Vocabulary correction pipeline:
- Maintain a domain-specific vocabulary list with canonical spellings
- For each word in the transcript, compute phonetic similarity to vocabulary entries (using Soundex, Metaphone, or phonetic embeddings)
- If a transcript word is phonetically similar to a vocabulary entry and not a common English word, replace it with the vocabulary entry
- Apply context-aware correction using a language model to resolve ambiguities (is "principal" a person or a financial term?)
Vocabulary list management:
- Start with the client's existing terminology lists, glossaries, and style guides
- Expand by analyzing transcription errors in the first weeks of production
- Update regularly as new terms enter the domain (new drug names, new product names, new regulations)
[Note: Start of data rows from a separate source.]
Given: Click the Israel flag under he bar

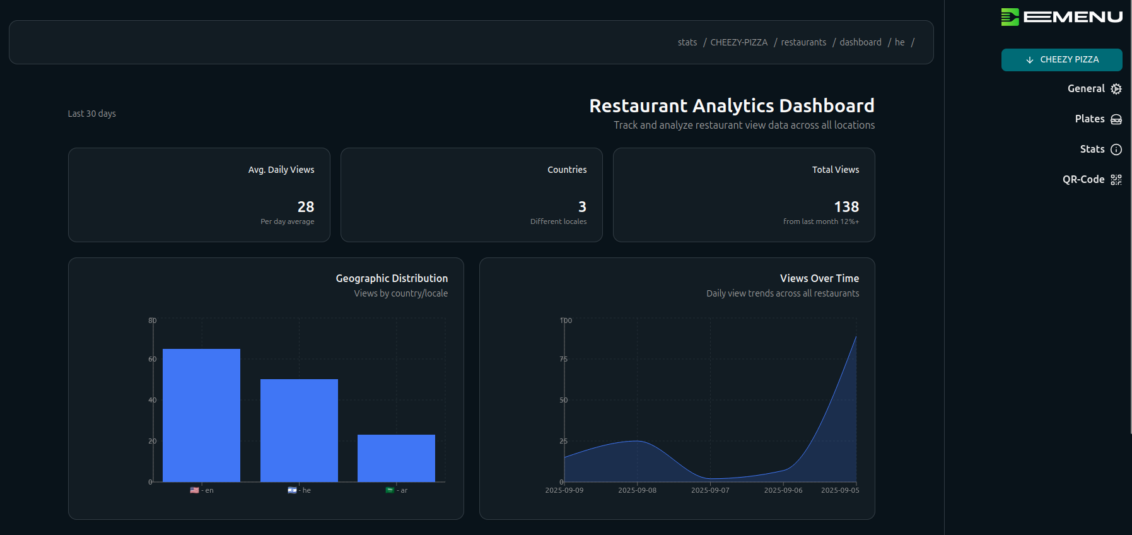Looking at the screenshot, I should point(292,490).
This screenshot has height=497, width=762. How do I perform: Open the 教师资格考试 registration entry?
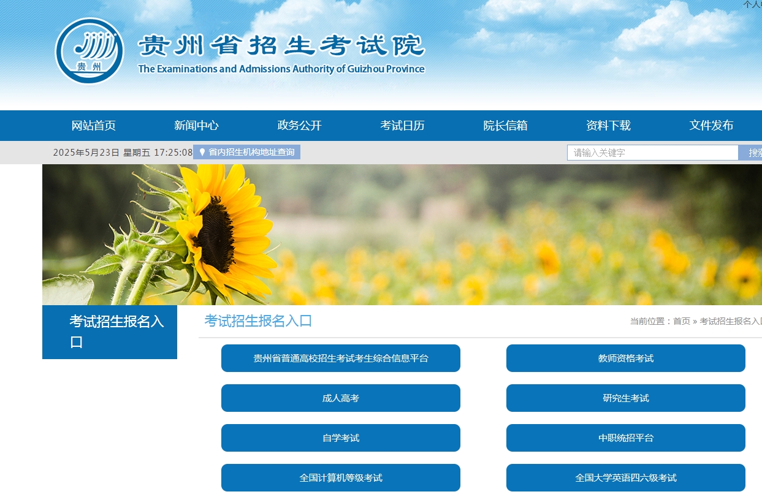coord(625,358)
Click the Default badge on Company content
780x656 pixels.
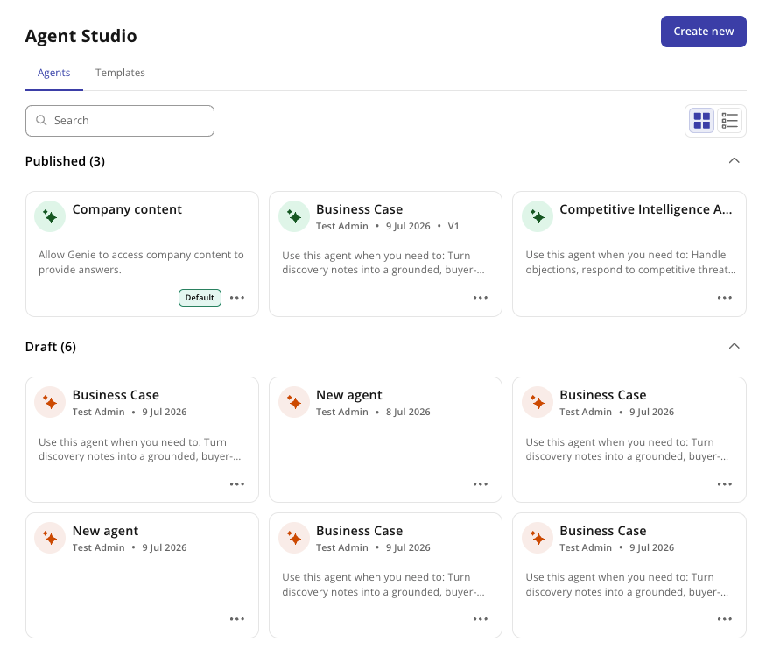tap(200, 298)
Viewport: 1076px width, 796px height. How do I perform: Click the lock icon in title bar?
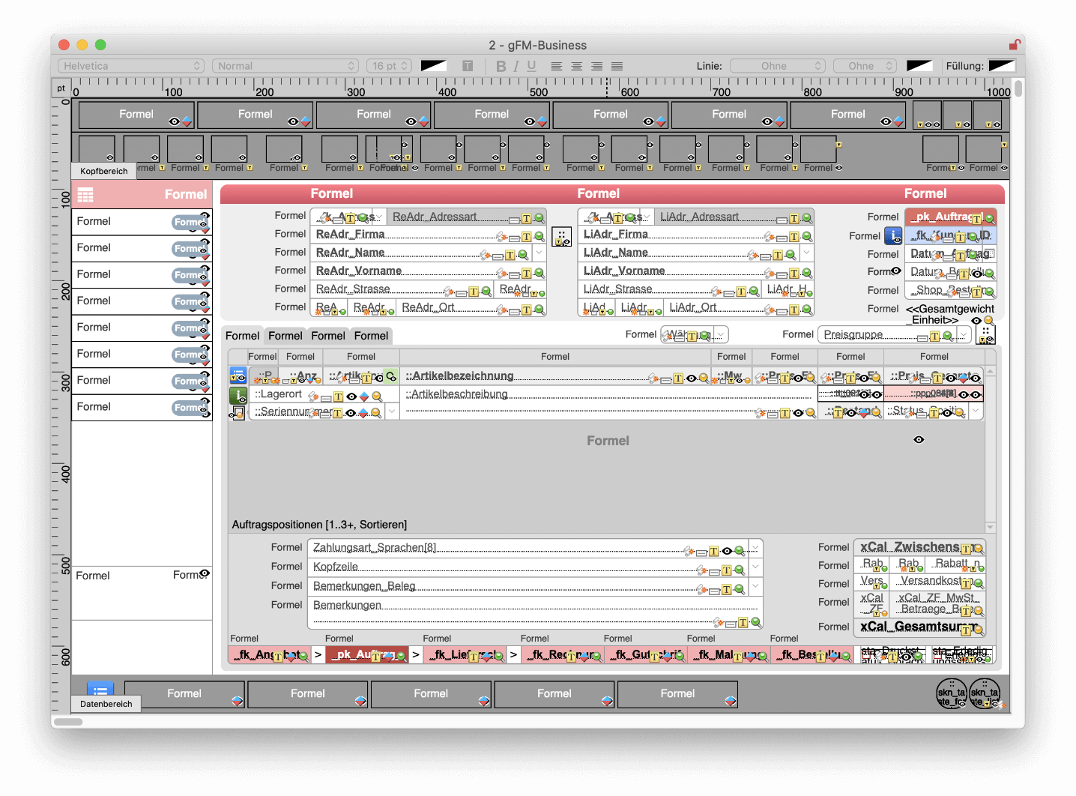pos(1014,45)
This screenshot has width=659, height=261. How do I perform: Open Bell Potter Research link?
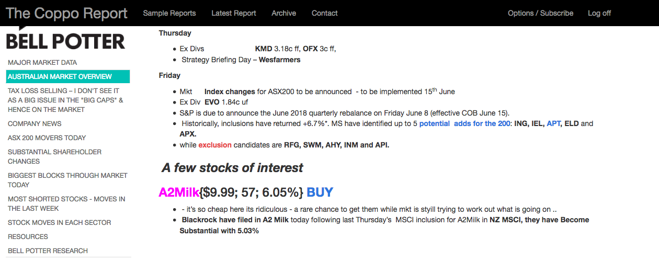(48, 251)
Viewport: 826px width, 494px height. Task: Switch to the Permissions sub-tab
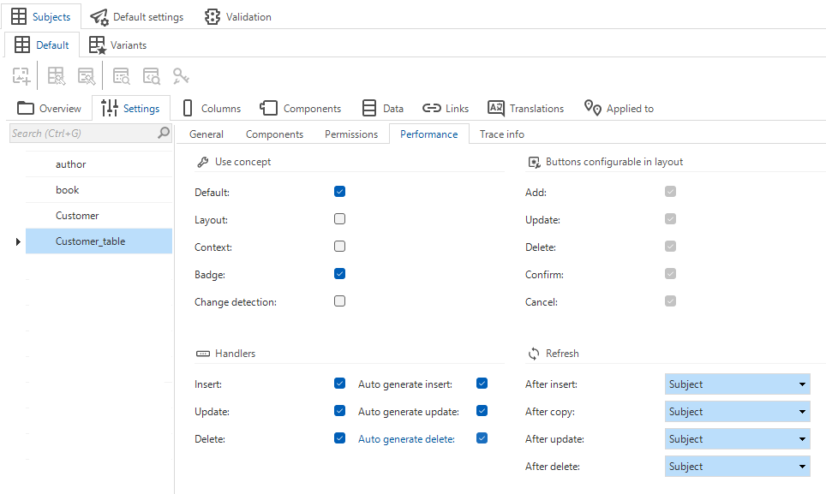pyautogui.click(x=350, y=134)
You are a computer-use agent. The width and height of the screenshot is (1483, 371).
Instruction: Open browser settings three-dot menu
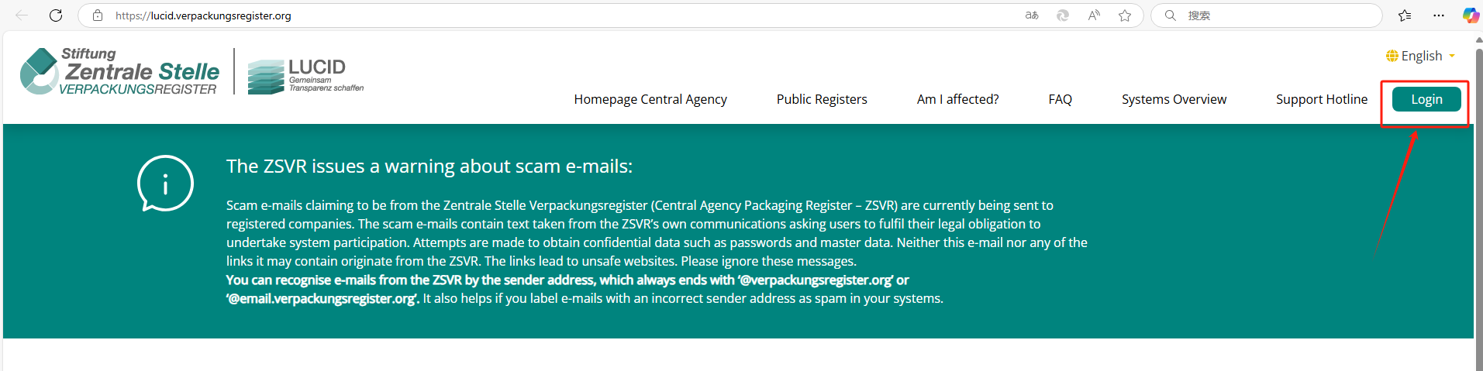[1439, 15]
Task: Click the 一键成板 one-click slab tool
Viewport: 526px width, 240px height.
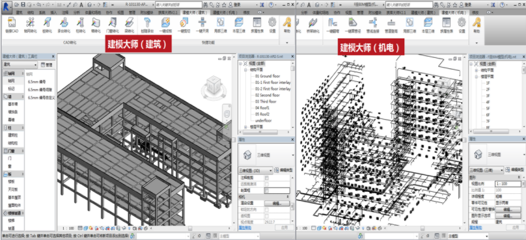Action: [x=166, y=25]
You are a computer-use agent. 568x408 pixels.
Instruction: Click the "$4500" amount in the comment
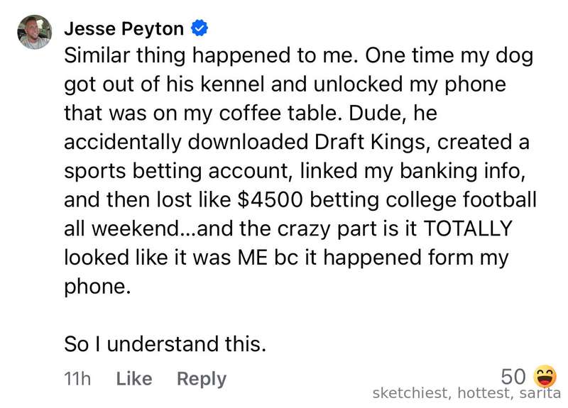pyautogui.click(x=270, y=199)
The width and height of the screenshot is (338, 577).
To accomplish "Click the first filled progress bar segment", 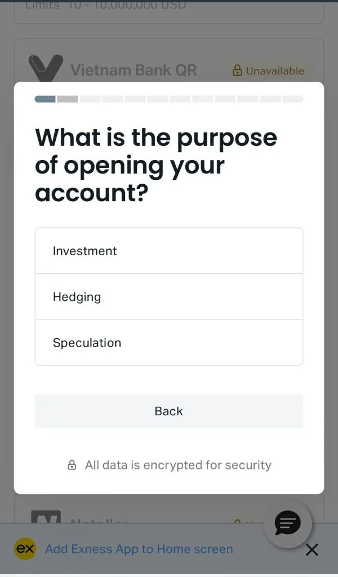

Confidence-Based Human Review
Not every transcript needs human review. Use confidence scores to route uncertain transcripts efficiently.
Confidence scoring:
- Aggregate word-level confidence scores from the STT model
- Weight domain-specific terms higher than common words in the confidence calculation
- Factor in audio quality metrics (SNR, clarity) as a predictor of transcription accuracy
Review routing:
- High confidence (above 95%): Auto-accept with no review
- Medium confidence (80-95%): Auto-accept but include in periodic batch review
- Low confidence (below 80%): Route to human reviewer immediately
Production Deployment
Real-Time Transcription Architecture
For applications that need live transcription (live captions, real-time note-taking):
- Stream audio chunks to the STT model in overlapping windows
- Use a streaming-capable model (Whisper with streaming adapter, Google Streaming STT, or Deepgram)
- Display partial transcripts that update as more audio context becomes available
- Buffer 2-5 seconds of audio before starting transcription to provide initial context
Batch Processing Architecture
For applications that process recorded audio:
- Accept audio uploads via API or file drop
- Queue audio files for processing
- Process with GPU-accelerated STT workers
- Apply post-processing (punctuation, formatting, vocabulary correction)
- Deliver transcripts to the client's systems
Throughput benchmarks:
- Whisper large-v3 on A10G GPU: approximately 10-30x real-time (1 hour of audio processed in 2-6 minutes)
- Faster-Whisper large-v3 on A10G GPU: approximately 40-100x real-time (1 hour of audio processed in 36-90 seconds)
- Distil-Whisper on A10G GPU: approximately 60-150x real-time
Monitoring
Metrics to track:
- Word error rate (from human review samples): The primary quality metric
- Processing latency: Time from audio submission to transcript delivery
- Throughput: Hours of audio processed per hour of wall time
- Domain-specific term accuracy: Separate WER for domain vocabulary
- Human review rate: Percentage of transcripts requiring human correction
- Cost per hour of audio transcribed
Your Next Step
Collect 2 hours of representative audio from your client's actual environment โ not clean studio recordings, but real-world audio with the noise, accents, vocabulary, and speaking styles that the production system will encounter. Transcribe this audio using a general-purpose STT model (Whisper large-v3 is the best free option). Have a domain expert review the transcripts and mark every error, categorizing errors as general vocabulary, domain terminology, proper nouns, or audio quality issues. This error analysis tells you exactly where to invest: if 70% of errors are on domain terminology, fine-tuning is the priority. If 70% are audio quality issues, preprocessing is the priority. If 70% are proper nouns, a custom vocabulary correction layer is the priority. Let the data tell you where to focus before you commit to an architecture.